## [WHAT IS NEEDED]
Can you rewrite the entries in the stretch from the line containing "Click the orange center square of the X" through the line containing "coord(1413,1285)", with "tick" changed to "mark" and everything else left unchanged? Return only those lines.

## [PROVIDED ENTRIES]
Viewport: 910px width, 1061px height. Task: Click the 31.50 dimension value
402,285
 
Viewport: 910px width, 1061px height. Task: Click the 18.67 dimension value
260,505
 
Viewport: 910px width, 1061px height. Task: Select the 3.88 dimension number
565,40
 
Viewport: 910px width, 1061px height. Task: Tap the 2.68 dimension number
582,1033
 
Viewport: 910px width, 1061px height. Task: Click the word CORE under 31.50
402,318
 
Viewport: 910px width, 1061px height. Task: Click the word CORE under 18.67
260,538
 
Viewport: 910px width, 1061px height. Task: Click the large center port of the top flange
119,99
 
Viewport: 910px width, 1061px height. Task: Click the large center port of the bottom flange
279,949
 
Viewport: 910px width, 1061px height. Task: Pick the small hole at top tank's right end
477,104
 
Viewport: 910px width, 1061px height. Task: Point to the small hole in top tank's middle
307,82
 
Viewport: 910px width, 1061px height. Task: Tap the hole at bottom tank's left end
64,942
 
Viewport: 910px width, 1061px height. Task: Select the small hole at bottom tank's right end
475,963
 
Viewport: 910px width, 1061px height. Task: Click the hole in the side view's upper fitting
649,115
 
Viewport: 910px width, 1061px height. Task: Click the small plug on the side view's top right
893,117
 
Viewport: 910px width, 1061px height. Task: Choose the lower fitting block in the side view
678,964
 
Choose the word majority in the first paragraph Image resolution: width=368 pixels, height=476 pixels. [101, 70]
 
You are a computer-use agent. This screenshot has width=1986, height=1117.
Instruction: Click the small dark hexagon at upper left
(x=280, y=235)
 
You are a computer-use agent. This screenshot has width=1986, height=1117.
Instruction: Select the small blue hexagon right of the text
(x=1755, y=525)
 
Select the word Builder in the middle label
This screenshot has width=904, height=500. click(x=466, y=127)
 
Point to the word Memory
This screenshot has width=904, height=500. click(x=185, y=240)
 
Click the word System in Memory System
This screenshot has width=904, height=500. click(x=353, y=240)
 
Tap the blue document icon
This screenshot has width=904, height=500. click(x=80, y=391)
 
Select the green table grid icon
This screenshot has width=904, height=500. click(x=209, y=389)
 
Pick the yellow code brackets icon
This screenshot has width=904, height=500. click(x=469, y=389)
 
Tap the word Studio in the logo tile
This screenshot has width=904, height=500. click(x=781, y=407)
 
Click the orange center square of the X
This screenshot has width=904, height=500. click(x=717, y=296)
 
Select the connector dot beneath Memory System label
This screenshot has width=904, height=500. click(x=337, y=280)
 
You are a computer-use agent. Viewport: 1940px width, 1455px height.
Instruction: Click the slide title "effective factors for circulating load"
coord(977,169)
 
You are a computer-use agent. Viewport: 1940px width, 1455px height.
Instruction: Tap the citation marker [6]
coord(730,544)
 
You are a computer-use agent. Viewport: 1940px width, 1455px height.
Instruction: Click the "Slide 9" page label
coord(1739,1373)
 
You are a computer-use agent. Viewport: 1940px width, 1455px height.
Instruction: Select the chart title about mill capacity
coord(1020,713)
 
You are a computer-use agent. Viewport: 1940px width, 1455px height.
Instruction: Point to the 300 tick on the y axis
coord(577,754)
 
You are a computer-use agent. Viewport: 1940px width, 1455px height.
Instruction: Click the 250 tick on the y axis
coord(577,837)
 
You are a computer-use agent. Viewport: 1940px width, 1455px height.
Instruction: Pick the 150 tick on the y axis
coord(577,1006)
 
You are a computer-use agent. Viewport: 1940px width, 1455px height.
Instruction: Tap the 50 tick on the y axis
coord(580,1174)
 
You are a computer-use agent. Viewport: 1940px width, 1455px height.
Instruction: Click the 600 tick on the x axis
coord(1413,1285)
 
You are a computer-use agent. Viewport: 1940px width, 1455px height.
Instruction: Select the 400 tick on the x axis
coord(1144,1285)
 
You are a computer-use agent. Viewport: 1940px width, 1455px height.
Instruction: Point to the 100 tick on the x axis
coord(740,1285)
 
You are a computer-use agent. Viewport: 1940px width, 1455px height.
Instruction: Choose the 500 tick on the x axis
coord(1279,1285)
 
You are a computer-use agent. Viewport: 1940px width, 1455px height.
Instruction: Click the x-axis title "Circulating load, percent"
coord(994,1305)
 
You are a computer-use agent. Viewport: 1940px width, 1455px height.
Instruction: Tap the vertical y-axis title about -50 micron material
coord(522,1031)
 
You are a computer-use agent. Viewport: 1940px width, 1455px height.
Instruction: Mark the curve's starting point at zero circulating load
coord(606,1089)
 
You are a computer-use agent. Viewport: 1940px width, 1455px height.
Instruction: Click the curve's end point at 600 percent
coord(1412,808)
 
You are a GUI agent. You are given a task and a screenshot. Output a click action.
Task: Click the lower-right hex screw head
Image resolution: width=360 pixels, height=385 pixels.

## [EXERCISE ANSWER]
Click the orange center square of the X
This screenshot has width=904, height=500. click(x=717, y=296)
 
Select the connector dot beneath Memory System label
This screenshot has width=904, height=500. click(x=337, y=280)
 
You are a computer-use agent. Viewport: 1940px width, 1455px height.
Instruction: Click the slide title "effective factors for circulating load"
coord(977,169)
 
You are a computer-use agent. Viewport: 1940px width, 1455px height.
Instruction: Tap the citation marker [6]
coord(730,544)
 
You are a computer-use agent. Viewport: 1940px width, 1455px height.
Instruction: Click the "Slide 9" page label
coord(1739,1373)
 
You are a computer-use agent. Viewport: 1940px width, 1455px height.
Instruction: Select the chart title about mill capacity
coord(1020,713)
 
You are a computer-use agent. Viewport: 1940px width, 1455px height.
Instruction: Point to the 300 mark on the y axis
coord(577,754)
 
You are a computer-use agent. Viewport: 1940px width, 1455px height.
Instruction: Click the 250 mark on the y axis
coord(577,837)
 
You are a computer-use agent. Viewport: 1940px width, 1455px height.
Instruction: Pick the 150 mark on the y axis
coord(577,1006)
 
You are a computer-use agent. Viewport: 1940px width, 1455px height.
Instruction: Tap the 50 mark on the y axis
coord(580,1174)
 
You are a computer-use agent. Viewport: 1940px width, 1455px height.
Instruction: Click the 600 mark on the x axis
coord(1413,1285)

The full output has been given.